╭─ Selected passage
Recording technology can buy almost anyone a singer's voice: Antares Auto-Tune can correct deficiencies in pitch, while a weak voice can be buttressed by the usual round of chorus plug-ins, discreet reverb, attentive editing, compression, and the swift mouse-click edits of a studio engineer. Yet no software can bestow grace, style, or a life through which the voice becomes a brave musical instrument.

Carol Genetti is one of the few singers making freely improvised music today; rather than hew to the usual path of singing songs, she cracks words into atoms. Splintered syllables and haphazard utterances become charged as raw sound. Amid Genetti's coos, burrs, and purrs, you might think a distortion pedal is lodged in her throat. "Ring-modulated ululation" were the first and last words I scribbled while entranced by Genetti's most recent Seattle appearance back in 2006.
╰─
╭─ Material provided
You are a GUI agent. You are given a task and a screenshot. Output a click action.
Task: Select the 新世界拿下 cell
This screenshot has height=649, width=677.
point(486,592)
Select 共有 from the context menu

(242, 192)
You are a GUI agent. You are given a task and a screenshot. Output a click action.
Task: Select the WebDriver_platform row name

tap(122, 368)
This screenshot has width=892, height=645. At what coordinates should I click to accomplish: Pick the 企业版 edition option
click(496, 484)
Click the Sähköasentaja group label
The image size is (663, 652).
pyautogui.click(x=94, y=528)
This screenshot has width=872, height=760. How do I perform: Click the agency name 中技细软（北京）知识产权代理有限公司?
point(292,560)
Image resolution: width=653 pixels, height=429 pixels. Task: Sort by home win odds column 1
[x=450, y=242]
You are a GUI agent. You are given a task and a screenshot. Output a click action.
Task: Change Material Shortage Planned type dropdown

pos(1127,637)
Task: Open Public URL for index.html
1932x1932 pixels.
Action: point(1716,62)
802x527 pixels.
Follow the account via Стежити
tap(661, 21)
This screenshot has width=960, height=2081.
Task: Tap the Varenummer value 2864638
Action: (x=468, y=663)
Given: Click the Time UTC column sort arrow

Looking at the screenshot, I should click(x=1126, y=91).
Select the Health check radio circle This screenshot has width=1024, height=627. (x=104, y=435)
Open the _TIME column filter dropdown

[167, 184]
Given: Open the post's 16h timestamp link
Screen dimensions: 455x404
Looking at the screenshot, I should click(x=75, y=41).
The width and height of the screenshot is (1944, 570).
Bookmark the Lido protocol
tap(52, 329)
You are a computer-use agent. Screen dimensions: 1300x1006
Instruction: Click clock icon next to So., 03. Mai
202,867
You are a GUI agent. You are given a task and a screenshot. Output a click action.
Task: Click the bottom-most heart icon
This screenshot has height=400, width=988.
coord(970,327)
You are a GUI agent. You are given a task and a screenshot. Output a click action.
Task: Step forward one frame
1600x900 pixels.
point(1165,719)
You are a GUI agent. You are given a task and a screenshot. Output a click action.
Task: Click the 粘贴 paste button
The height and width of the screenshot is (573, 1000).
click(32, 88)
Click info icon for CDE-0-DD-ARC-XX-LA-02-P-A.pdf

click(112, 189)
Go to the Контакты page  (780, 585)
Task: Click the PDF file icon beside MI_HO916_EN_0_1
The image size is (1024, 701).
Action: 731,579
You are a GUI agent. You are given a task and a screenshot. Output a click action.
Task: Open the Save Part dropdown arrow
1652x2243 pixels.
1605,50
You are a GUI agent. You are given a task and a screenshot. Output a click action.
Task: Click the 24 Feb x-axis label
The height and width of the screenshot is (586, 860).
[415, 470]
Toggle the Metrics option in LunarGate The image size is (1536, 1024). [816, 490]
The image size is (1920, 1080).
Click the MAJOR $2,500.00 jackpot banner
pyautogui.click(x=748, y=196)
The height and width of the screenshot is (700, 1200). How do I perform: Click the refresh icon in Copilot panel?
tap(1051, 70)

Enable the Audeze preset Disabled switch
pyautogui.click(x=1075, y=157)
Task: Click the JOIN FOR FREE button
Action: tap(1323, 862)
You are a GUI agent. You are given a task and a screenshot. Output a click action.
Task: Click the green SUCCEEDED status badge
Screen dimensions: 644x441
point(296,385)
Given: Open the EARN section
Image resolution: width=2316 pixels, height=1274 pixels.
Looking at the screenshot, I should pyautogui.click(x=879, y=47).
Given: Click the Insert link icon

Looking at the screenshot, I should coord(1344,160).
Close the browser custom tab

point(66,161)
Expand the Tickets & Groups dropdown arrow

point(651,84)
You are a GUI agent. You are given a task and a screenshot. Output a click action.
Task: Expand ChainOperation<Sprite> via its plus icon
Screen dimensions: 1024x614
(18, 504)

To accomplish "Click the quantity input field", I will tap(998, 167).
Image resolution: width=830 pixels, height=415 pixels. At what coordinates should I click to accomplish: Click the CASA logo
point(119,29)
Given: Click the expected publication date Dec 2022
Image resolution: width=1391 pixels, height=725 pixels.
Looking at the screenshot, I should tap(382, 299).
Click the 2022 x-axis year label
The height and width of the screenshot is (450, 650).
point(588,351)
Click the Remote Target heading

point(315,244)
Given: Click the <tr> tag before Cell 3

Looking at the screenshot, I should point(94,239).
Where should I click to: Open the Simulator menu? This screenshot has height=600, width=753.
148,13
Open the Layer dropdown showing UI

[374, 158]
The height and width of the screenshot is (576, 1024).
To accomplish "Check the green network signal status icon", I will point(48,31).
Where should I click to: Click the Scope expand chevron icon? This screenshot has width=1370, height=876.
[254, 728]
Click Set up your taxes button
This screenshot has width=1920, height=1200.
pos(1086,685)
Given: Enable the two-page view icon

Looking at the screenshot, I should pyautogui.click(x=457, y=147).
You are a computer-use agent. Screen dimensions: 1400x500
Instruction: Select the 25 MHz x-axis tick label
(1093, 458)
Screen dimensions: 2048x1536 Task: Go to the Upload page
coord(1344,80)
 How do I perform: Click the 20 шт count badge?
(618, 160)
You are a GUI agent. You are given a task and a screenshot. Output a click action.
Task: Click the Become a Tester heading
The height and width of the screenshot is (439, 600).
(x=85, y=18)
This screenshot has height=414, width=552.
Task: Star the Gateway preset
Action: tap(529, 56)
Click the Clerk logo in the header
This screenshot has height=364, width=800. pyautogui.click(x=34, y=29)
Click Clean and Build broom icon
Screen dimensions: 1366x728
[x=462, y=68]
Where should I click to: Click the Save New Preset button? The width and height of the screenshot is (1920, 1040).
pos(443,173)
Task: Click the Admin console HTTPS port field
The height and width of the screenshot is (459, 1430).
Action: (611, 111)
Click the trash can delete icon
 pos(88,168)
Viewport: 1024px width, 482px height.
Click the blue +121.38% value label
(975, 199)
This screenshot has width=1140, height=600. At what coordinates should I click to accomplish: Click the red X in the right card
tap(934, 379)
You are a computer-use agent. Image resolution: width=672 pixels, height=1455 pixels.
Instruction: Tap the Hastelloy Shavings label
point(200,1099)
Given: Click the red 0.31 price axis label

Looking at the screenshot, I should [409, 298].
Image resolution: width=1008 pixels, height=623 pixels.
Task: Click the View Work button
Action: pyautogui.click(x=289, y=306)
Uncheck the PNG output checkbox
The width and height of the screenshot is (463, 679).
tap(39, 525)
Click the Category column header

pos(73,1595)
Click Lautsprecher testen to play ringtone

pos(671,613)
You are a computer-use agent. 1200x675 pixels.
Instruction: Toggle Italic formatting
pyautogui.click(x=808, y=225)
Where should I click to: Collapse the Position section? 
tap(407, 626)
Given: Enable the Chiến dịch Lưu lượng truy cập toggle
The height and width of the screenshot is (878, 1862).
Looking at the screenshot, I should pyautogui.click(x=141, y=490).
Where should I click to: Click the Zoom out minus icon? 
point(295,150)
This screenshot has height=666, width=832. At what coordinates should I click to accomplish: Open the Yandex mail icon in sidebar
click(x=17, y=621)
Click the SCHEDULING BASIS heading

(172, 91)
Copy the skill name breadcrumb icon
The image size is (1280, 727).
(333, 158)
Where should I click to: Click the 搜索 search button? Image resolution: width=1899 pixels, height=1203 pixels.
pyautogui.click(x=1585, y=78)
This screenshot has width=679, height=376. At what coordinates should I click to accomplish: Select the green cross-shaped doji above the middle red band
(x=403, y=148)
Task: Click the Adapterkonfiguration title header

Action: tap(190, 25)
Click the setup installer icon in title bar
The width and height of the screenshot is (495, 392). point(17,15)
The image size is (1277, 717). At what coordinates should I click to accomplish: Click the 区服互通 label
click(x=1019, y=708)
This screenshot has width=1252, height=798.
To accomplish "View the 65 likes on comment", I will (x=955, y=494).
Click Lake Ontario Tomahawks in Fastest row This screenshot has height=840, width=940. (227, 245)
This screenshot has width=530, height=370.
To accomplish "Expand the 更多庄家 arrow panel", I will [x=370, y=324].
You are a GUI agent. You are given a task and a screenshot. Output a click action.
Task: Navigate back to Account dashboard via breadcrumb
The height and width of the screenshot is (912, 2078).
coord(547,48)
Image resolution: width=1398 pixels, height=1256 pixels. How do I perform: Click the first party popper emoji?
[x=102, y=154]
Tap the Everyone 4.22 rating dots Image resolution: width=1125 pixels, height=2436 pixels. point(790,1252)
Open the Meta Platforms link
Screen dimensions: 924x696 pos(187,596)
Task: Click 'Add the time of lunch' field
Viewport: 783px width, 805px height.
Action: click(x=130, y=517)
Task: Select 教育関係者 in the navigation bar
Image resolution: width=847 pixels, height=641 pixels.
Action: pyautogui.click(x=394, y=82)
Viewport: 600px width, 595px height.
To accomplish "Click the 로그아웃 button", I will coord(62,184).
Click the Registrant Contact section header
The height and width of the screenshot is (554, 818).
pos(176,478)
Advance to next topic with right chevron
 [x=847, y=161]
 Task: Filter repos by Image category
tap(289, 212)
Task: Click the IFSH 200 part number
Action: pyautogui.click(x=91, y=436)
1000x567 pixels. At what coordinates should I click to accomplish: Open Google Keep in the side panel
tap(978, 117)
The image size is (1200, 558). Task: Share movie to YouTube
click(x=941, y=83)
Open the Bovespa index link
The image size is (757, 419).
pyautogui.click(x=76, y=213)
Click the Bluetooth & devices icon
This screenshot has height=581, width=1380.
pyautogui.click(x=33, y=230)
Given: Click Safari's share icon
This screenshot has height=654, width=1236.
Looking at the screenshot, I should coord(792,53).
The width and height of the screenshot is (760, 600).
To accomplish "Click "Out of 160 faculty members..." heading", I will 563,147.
╰─
* [Task requirements]: Write the next part of the passage on Carol Genetti's improvised singing, picking up right after its last sentence.

* [Final result]:
She returns this weekend (Fri–Sat Dec 18–19, Gallery 1412, 8 pm, $5–$15 sliding scale donation) as part of a trio with Brooklyn-based trumpeter Jacob Wick and the "no-output" turntablist Aaron Zarzutzki. I haven't heard Zarzutzki live, but I'm intrigued by the videos I've seen of him using the mechanical—as opposed to playback—elements of the turntable to make sound. Each night offers a different combination: On Friday, Genetti's trio teams up with a quartet led by pianist Gust Burns. The following night, an all-star saxophone quartet that includes Paul Hoskin joins the fray. Saturday afternoon, Genetti, Wick, and Zarzutzki lead a free workshop in improvised music from noon to 3:00 p.m. Based in Chicago, Genetti seldom appears in these parts; don't miss her.

Fans of the avant should also investigate Eye Music (Thurs Dec 17, Chapel Performance Space, 8 pm, $5–$15 sliding scale donation), whose existence shocks and pleases me. I'm appalled that no local college or university in Washington has an ensemble dedicated to performing graphic scores—nontraditional notation usually made up of lines, words, and symbols. So I'm grateful that Eye Music, which includes Stuart Dempster, Dissonant Plane cofounder Eric Lanzillotta, Esther Sugai, and Dean Moore, continues to champion such overlooked music. The program includes Mieko Shiomi's Fluxus piece "Boundary Music," two versions (for comparison) of William Hellerman's "Circle Music 1," "Tiger's Mind" by Cornelius Cardew, and the locus classicus of graphic notation, Earle Brown's "December 1952."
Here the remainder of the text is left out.